Problem to work on — Starting at the row that contains "Task: Click the green Play button" and going through the last of the rows below, rewrite them with "green" swapped for "blue" and nothing else changed, leaving out the pictures.

Lines of data
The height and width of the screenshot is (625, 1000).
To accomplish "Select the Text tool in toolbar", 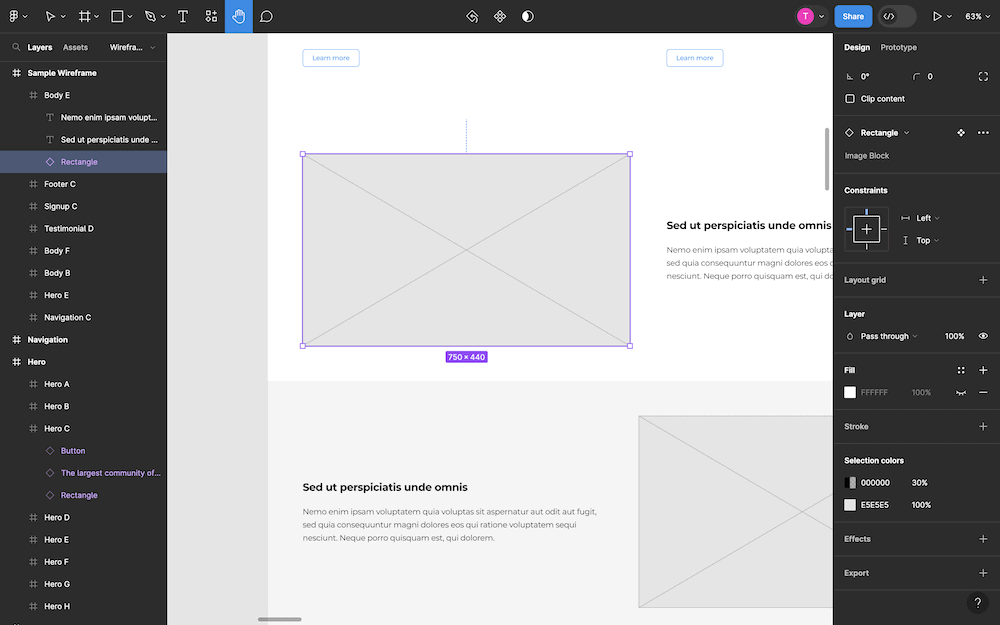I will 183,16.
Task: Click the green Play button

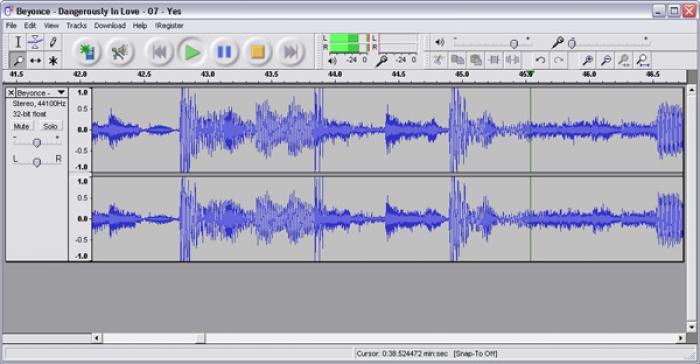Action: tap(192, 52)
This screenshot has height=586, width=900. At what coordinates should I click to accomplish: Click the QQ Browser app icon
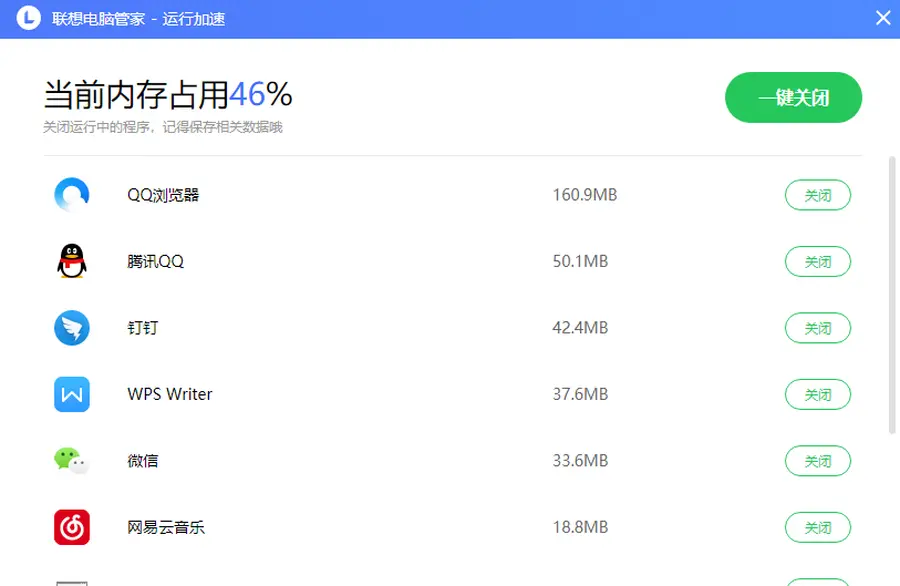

Solution to this exercise —
Task: Click the blue Play button

Action: tap(192, 52)
This screenshot has height=586, width=900. At what coordinates should I click to accomplish: Click the QQ Browser app icon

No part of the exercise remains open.